In the 2.5 µg/mL group, one child with ASD exhibited emergence agitation during recovery (SAS score: 7), accompanied by aggressive behavior. Intranasal dexmedetomidine (3 µg/kg) was administered, leading to resolution without further complications. Martini noted that preschool children are at higher risk for emergence agitation, particularly in unfamiliar environments23. In our study, ASD children experienced heightened difficulty being separated from parents in such settings, increasing their susceptibility to agitation during recovery. Special attention should be given to this risk when sedating ASD children. Moreover, the sedation needs of ASD children may vary significantly due to the impact of ASD on the central nervous system. Elmorsy found that ASD may alter sedative drug requirements24. In our study, one child with a Childhood Autism Rating Scale (CARS) score of 36 (severe ASD) required a significantly higher propofol dose. CARS scores can be used to assess ASD severity and guide individualized sedation strategies25,26. Tailoring protocols based on ASD severity may improve sedation outcomes, enhance MRI success rates, and reduce the risk of adverse effects, such as respiratory depression (e.g., hypoxemia and hypercapnia).
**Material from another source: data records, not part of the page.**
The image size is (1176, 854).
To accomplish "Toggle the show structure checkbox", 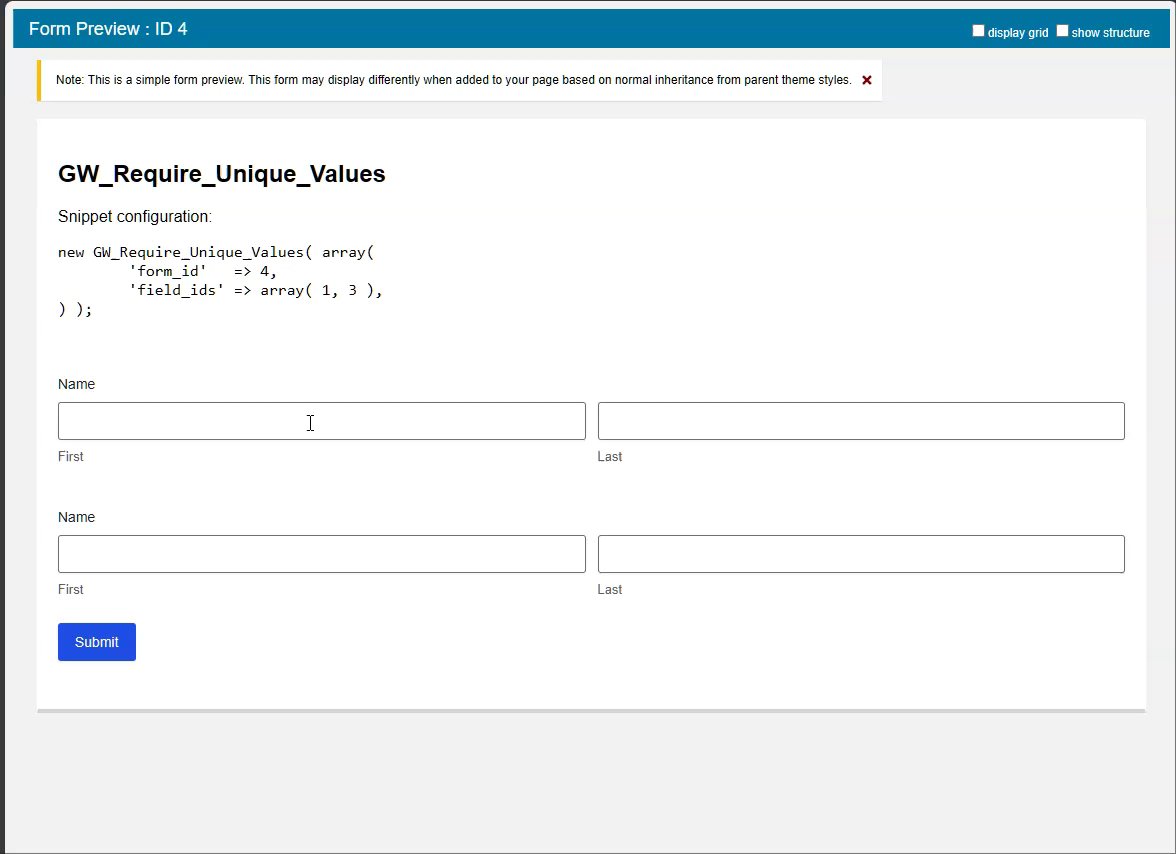I will (x=1063, y=31).
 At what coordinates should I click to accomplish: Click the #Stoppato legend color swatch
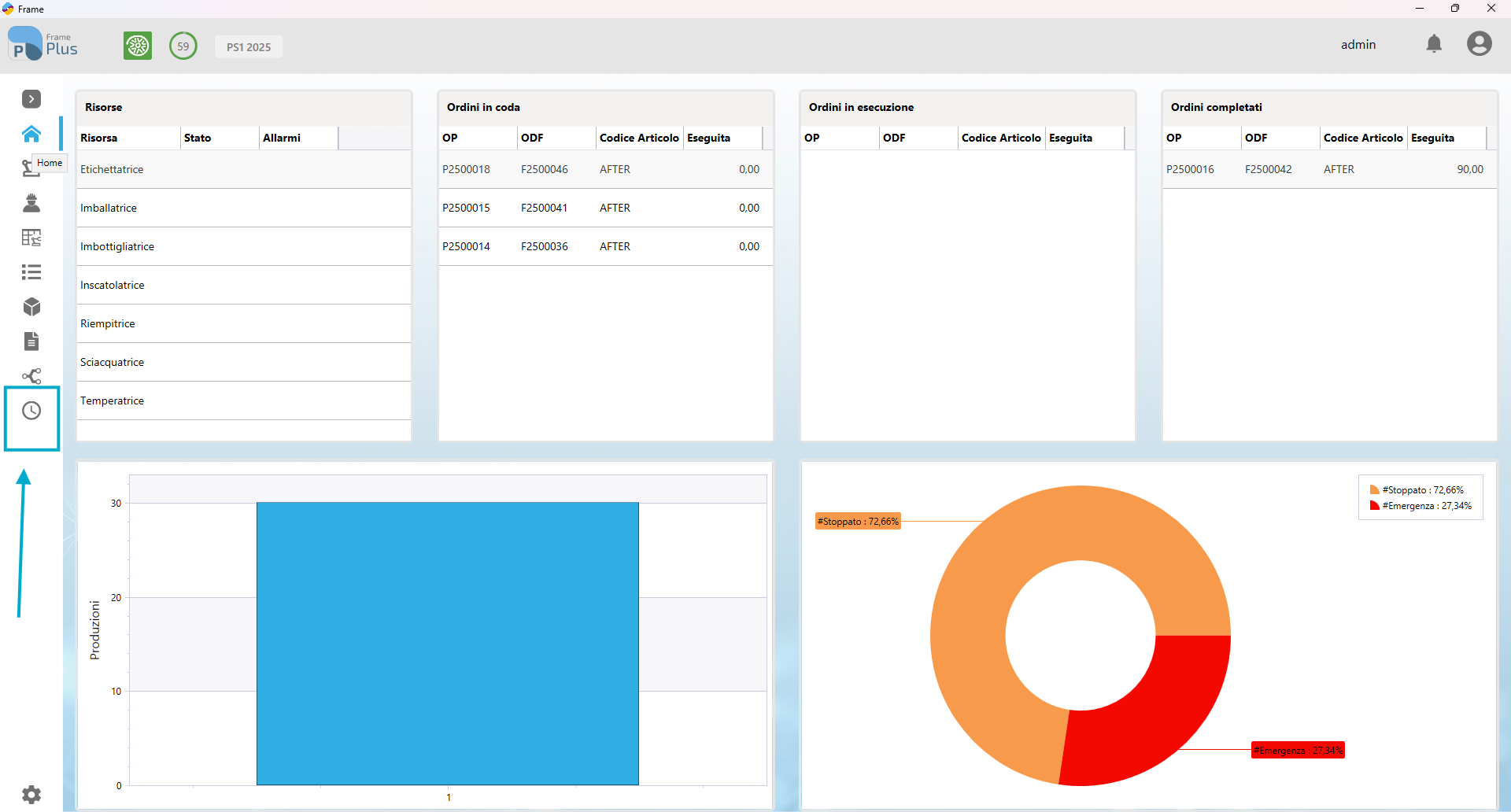click(1374, 490)
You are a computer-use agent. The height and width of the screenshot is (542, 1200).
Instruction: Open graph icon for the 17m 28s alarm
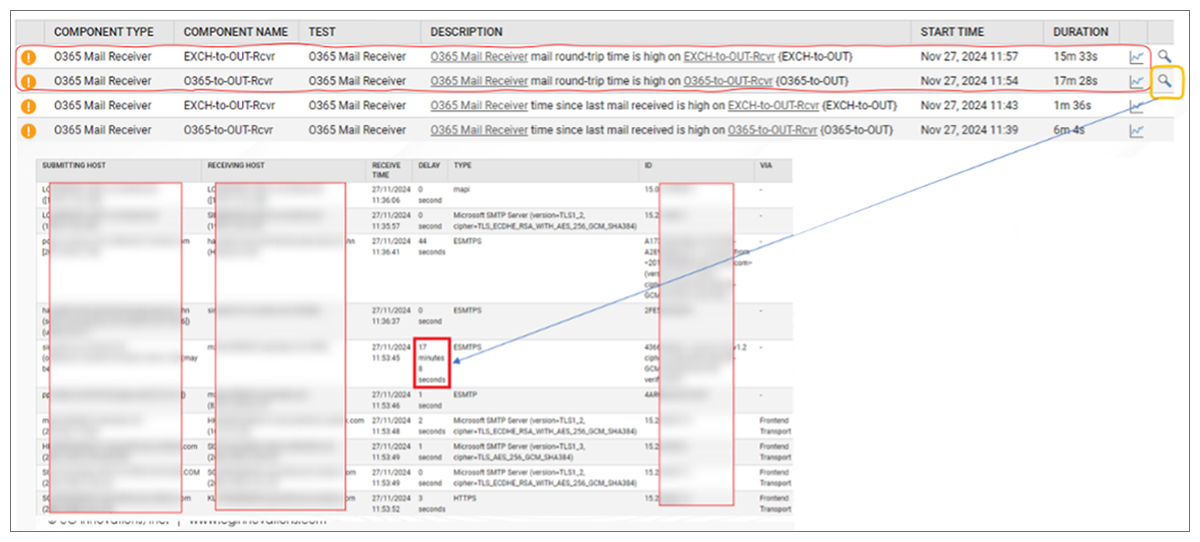pos(1136,82)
Despite offering valuable insights, our study has limitations. The small sample size and single-center design may limit the generalizability of the findings. Future multicenter, randomized controlled trials are needed to validate our results. Additionally, while this study focused on propofol monotherapy, the sedation needs of ASD children may vary. Future research should explore the efficacy of combining propofol with other sedatives, particularly for mitigating emergence agitation and other potential adverse effects.

Conclusion

This is the first study to systematically compare two propofol target-controlled infusion concentrations (2.0 µg/mL vs. 2.5 µg/mL) for efficacy and safety during fMRI in children with autism spectrum disorder. By jointly assessing scan success, emergence time, drug consumption and adverse events, we demonstrate that the lower concentration achieves highly effective sedation while allowing faster recovery, lower doses and a better safety profile, providing direct evidence for individualized sedation in this special population.